TEXTO PROPORCIONADO:
○ ○ ○ ○

De poetas y escritores nacionales
“Efímeros todos,
los recordados y los que recuerdan.”
–Marco Aurelio
Y yo recuerdo la lectura de poesía que dimos Don Juan Antonio Corretjer, Ángela María Dávila, José Ramón Meléndez y yo en algún momento de la década del setenta (¿o sería del ochenta?) en algún café teatro que se iniciaba en la zona de Hato Rey y que, si la memoria no me falla, no prosperó en el tiempo. Era de noche y teníamos casa llena.
Durante el conversatorio que se dio después de la lectura, le hice una pregunta a Don Juan: “¿Qué significa para usted ser nuestro poeta nacional?”.
Don Juan recibió la pregunta con sorpresa y, debo añadir, con pudor. Y no eran fingidos. Recordemos que en aquel entonces solo nos referíamos como “poetas nacionales” a José de Diego, Luis Lloréns Torres o Lola Rodríguez de Tio, Luis Palés Matos y Julia de Burgos, todos muertos. Quizás debería seguir siendo así. Estaría Don Juan en sus sesenta y tantos y nosotros en nuestros veintes o treintas, pocos años más, pocos menos. No puedo precisarlo bien. El diálogo que se amplió después —con algunas expresiones muy polémicas de Don Juan— son harina de otra nota.

○ ○ ○ ○

MATERIAL SUMINISTRADO:
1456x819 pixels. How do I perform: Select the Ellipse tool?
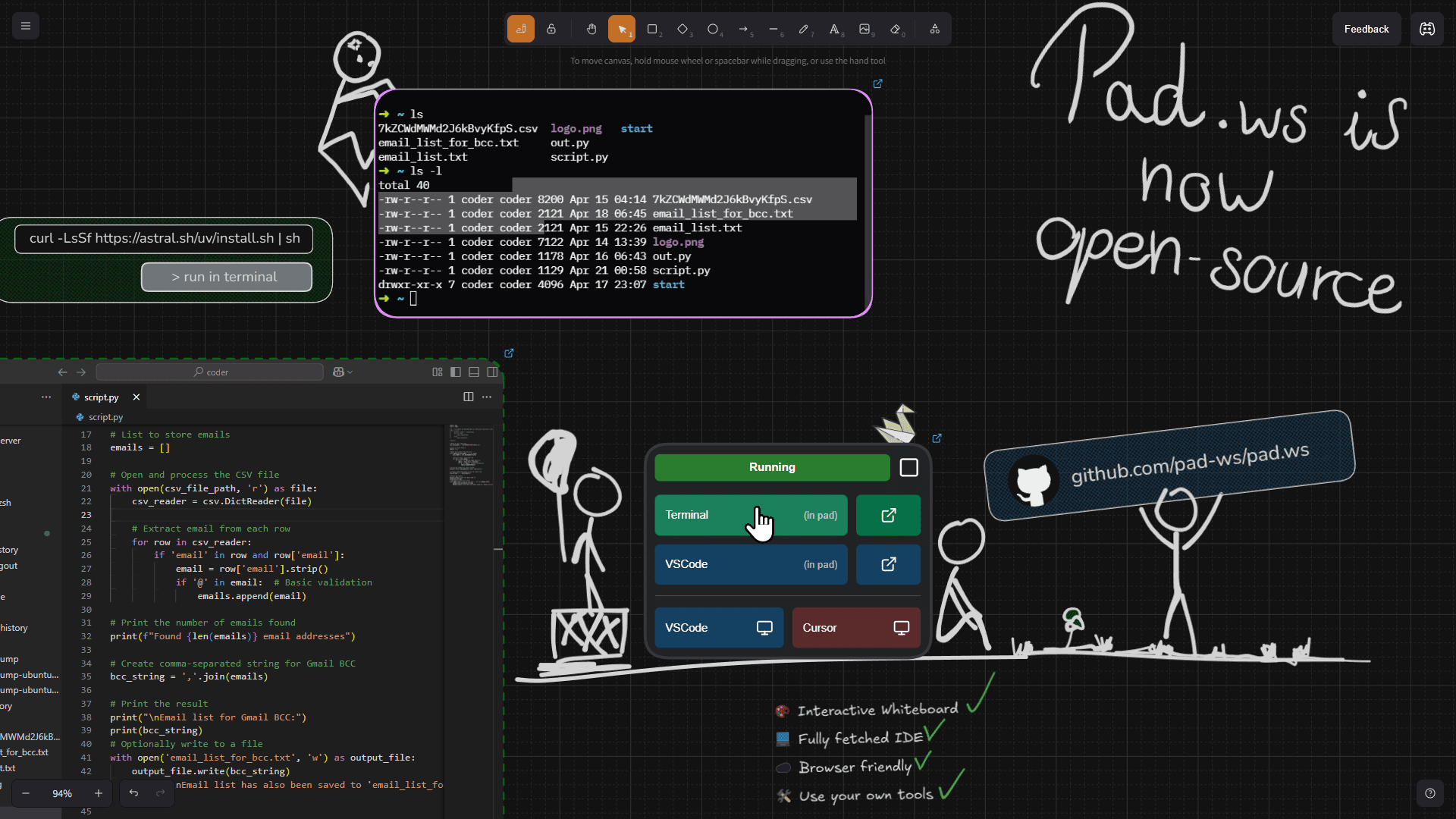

○ ○ ○ ○

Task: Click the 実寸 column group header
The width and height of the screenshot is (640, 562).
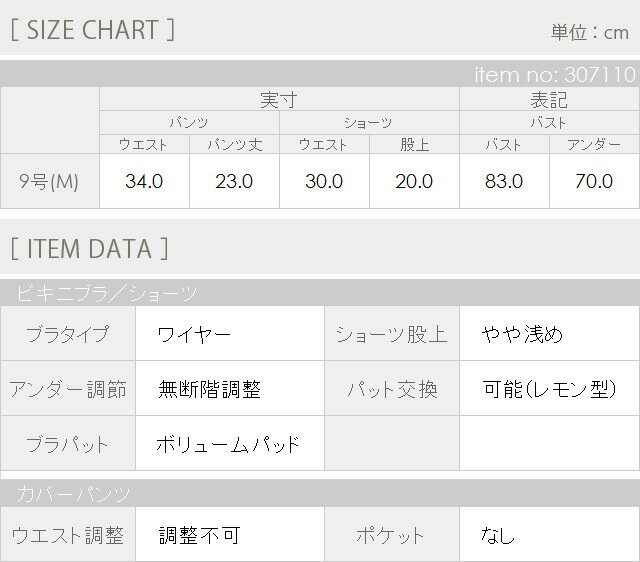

○ ○ ○ ○

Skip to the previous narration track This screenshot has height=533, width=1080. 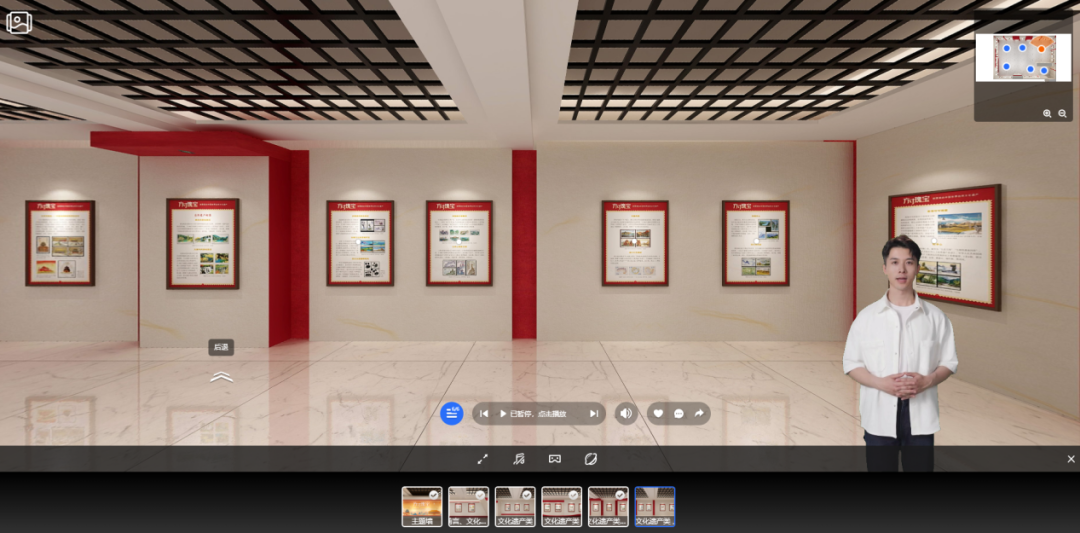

○ ○ ○ ○

TAREAS DEL EJERCICIO:
- 1) Reproduzca fielmente el fragmento del texto proporcionado comprendido entre "De poetas y" y "teníamos casa llena.", ambos incluidos.
- 2) Según el texto proporcionado, ¿en qué zona se encontraba el café teatro donde se celebró la lectura de poesía?
Las filas no guardan relación alguna con el texto proporcionado.

RESULTADOS:
- 1)
De poetas y escritores nacionales
“Efímeros todos,
los recordados y los que recuerdan.”
–Marco Aurelio
Y yo recuerdo la lectura de poesía que dimos Don Juan Antonio Corretjer, Ángela María Dávila, José Ramón Meléndez y yo en algún momento de la década del setenta (¿o sería del ochenta?) en algún café teatro que se iniciaba en la zona de Hato Rey y que, si la memoria no me falla, no prosperó en el tiempo. Era de noche y teníamos casa llena.

- 2) En la zona de Hato Rey.